Live Review: You Am I

5 July 2013 | 10:39 am | Steve Bell

Few bands master either power or refinement, let alone both, and tonight shows exactly why You Am I will go down in history as one of Australia’s finest ever guitar groups.

More You Am I More You Am I

Sometimes supports are superfluous to requirements, and tonight is one occasion where the crowd needs no warming up whatsoever. You Am I are playing two of their early classic albums in full tonight, but even though no surprises are anticipated we get an early curveball when they break with chronology and begin with 1996 third album Hourly, Daily (which makes complete sense in context). Eternally-debonair frontman Tim Rogers starts acoustically with the gorgeous title track – abetted by a cellist and new Drone Steve Hesketh on keys – before they move onto the effervescent Good Mornin', the crowd then getting involved with the singalong chorus of Mr Milk, before a trumpet and saxophone join the fray for Soldiers. This eight-piece version of You Am I looks imposing but sounds majestic, the projected footage of suburbia behind them adding poignancy as they move through a swag of great tunes such as Tuesday, Wally Raffles and Dead Letter Chorus, before the irrepressible Baby Clothes lifts things a notch – sounding fucking righteous with keys and horns – and they offer a gorgeous version of Please Don't Ask Me To Smile, the acoustic guitars of Rogers and Davey Lane meshing beautifully with the cello. They complete the album proper with a beautifully restrained Who Takes Who Home?, bassist Andy Kent dominating on handclaps, before they throw in the album's (great) hidden track Forget It Sister for completists and take a well-deserved break.

There's a far more laidback vibe to the second half from a sartorial perspective, 1995's Hi Fi Way kicking off with the wonderfully cruisy Ain't Gone And Open, before moving through an amazing rendition of Minor Byrd and a goosebump-inducing She Digs Her. The power trio version of this great band – Rogers, Kent and dynamo drummer Rusty Hopkinson – takes us for a jaunt down memory lane as they ease into the refined power of Cathy's Clown, before thundering into an absolutely blistering version of the scintillating Jewels And Bullets, Lane joining in halfway through to somehow add even more grunt to this riff-tastic song. By now the projections have changed from suburban whimsy to fire and brimstone and the music has morphed accordingly, although there's respite in the beautiful Purple Sneakers, and a local shout-out when they update the reference to seeing “a Massappeal show” to seeing “a Screamfeeder show” in Pizza Guy. Rocking versions of The Applecross Wing Commander and Stray lead into a Rogers solo take on Handwasher, before Punkarella and the amazingly poignant Gray steer us to the finish line, the band completing proceedings with an epic reading of How Much Is Enough.

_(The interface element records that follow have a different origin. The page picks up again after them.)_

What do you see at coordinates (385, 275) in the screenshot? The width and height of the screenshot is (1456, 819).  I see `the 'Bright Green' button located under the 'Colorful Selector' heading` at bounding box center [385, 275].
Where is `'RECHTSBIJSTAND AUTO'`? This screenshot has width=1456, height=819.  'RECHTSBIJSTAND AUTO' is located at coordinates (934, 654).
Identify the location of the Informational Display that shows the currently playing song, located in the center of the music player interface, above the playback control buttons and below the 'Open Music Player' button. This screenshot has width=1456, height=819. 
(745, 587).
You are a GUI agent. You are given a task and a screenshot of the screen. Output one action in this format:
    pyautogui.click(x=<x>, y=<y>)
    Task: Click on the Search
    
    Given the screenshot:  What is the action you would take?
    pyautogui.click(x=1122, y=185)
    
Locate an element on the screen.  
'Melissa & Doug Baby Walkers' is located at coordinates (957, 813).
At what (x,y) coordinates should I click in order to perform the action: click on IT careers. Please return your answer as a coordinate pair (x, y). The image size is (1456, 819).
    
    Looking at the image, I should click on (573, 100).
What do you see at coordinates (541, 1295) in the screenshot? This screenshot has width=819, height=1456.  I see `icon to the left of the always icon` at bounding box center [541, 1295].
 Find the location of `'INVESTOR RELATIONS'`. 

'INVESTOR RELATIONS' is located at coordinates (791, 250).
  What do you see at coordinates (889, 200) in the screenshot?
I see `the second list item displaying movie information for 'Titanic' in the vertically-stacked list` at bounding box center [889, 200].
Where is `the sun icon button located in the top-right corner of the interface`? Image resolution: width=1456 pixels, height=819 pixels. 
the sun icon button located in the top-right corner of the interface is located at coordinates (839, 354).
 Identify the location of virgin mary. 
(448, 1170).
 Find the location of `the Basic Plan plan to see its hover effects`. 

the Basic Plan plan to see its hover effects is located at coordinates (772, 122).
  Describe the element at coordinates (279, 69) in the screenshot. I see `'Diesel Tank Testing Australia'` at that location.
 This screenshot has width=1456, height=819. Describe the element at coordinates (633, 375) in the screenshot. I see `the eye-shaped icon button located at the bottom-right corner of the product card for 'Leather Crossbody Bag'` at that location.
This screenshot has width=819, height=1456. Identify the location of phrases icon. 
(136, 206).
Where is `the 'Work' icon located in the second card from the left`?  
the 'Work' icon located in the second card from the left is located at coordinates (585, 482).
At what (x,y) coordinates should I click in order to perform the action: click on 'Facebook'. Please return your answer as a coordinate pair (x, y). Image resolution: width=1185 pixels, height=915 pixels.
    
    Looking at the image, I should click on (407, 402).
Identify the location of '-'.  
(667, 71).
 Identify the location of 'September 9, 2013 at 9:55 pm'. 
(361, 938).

Of course with this many You Am I acolytes baying for more they were always going to comply, the band returning for run throughs of Opportunities and the evergreen Trike before Rogers gets his soul on for a cover of Mose Allison's Young Man Blues, and they finish with a raucous rendition of early track Copralalia. Few bands master either power or refinement, let alone both, and tonight shows exactly why You Am I will go down in history as one of Australia's finest ever guitar groups.